Dr. Edward LivingstonObesity is a grave problem as it may lead to serious health conditions in future. Apparently, laparoscopic adjustable gastric banding surgery can be used to efficiently treat obesity among teenagers and appears to provide an improved substitute as compared to gastric bypass surgery. But scientists claim that more researches are required to find out whether it is better than nonsurgical alternatives.

Treatment of obesity among the youth ought to be of main concern since obesity seems to signify other diseases like cardiac troubles, hypertension and diabetes, afterward in life. Several doctors are said to be hesitant to advocate weight-loss surgery as an obesity treatment option for young people owing to the dearth of research and data illustrating its efficacy.

Dr.
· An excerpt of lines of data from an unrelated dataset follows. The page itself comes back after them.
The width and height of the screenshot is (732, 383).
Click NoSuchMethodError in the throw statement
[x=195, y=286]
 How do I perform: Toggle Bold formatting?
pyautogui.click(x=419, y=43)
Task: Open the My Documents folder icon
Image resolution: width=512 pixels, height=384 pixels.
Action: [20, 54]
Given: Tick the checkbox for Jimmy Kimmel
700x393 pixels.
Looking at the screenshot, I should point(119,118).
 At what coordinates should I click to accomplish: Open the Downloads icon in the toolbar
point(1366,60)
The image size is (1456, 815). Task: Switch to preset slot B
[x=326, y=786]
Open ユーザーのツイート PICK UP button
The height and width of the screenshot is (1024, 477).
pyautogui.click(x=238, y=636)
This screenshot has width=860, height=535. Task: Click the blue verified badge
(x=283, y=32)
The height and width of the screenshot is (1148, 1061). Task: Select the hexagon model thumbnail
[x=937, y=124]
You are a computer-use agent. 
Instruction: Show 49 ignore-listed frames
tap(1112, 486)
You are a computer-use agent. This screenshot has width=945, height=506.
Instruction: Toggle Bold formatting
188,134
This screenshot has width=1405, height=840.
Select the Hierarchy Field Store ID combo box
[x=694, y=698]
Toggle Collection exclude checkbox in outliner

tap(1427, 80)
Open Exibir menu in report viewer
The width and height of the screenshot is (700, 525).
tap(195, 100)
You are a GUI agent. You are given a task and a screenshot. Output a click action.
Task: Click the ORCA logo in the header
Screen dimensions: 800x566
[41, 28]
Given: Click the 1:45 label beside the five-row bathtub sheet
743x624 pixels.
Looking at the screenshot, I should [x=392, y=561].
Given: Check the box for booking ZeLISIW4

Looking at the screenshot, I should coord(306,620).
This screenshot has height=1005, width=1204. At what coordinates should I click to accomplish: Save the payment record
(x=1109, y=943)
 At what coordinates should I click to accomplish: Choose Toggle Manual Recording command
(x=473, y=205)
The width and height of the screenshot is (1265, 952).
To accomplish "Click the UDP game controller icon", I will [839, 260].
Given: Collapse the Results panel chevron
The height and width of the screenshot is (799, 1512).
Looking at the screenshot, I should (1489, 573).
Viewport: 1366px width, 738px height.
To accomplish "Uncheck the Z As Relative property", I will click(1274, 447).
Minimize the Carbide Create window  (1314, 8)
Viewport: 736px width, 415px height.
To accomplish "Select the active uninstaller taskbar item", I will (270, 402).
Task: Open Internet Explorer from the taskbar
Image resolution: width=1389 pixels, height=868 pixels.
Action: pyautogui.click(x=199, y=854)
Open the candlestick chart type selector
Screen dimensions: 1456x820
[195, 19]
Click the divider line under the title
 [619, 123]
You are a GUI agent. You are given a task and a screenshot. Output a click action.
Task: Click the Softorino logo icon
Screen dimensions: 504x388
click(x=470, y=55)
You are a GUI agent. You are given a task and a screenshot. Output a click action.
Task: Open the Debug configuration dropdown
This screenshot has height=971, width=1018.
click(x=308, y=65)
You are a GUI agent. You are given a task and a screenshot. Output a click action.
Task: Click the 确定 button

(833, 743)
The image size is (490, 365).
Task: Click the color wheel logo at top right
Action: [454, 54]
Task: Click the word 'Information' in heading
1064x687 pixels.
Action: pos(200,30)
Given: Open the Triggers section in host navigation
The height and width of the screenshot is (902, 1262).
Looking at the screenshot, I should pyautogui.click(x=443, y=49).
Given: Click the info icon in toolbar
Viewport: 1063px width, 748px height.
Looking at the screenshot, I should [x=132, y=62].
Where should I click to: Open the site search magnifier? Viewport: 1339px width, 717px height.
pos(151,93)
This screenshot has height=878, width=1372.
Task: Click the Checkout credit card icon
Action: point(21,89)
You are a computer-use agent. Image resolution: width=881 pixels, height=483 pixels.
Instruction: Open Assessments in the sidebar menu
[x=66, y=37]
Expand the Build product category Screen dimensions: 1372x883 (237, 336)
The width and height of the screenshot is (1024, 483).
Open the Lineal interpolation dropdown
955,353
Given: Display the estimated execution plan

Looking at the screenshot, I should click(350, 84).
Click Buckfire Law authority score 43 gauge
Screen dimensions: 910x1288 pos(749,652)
Edward Livingston, chief of GI/endocrine surgery at UT Southwestern, commented, “The latest research helps us define which surgical procedure may be preferable, but we are still a long way from settling the question of whether surgery should be used to treat obesity in teens.”

While gastric bypass surgery appears to eternally modify the stomach, laparoscopic adjustable gastric banding surgery may be overturned and seems to encompass lesser complications, thereby making it a superior alternative for the still-growing teenage population.

The editorial in the journal where the findings were published, escorts a research by Australian physicians investigating weight-loss surgery among adolescents.

Australian scientists pitted the gastric banding surgery against medically supervised diets among 50 indiscriminately enlisted obese youths. The Australian data apparently exhibited larger weight loss with patients getting the bands, but impediment rates seem to ask queries about whether it was worth the benefit. Moreover, the researchers discovered that while medical interventions effectively regulated several tricky disease complications devoid of surgery, progress seemed to be more with surgery.

UT Southwestern’s Clinical Center for the Surgical Management of Obesity delivers superior laparoscopic and open gastric bypass and banding surgery to efficiently treat obesity and connected health impediments. UT Southwestern’s specialists have apparently conducted roughly 4,000 procedures and have tutored over 100 surgeons from across the U.S. to perform laparoscopic gastric bypass and adjustable gastric banding.

The research was published in the Journal of the American Heart medical Association.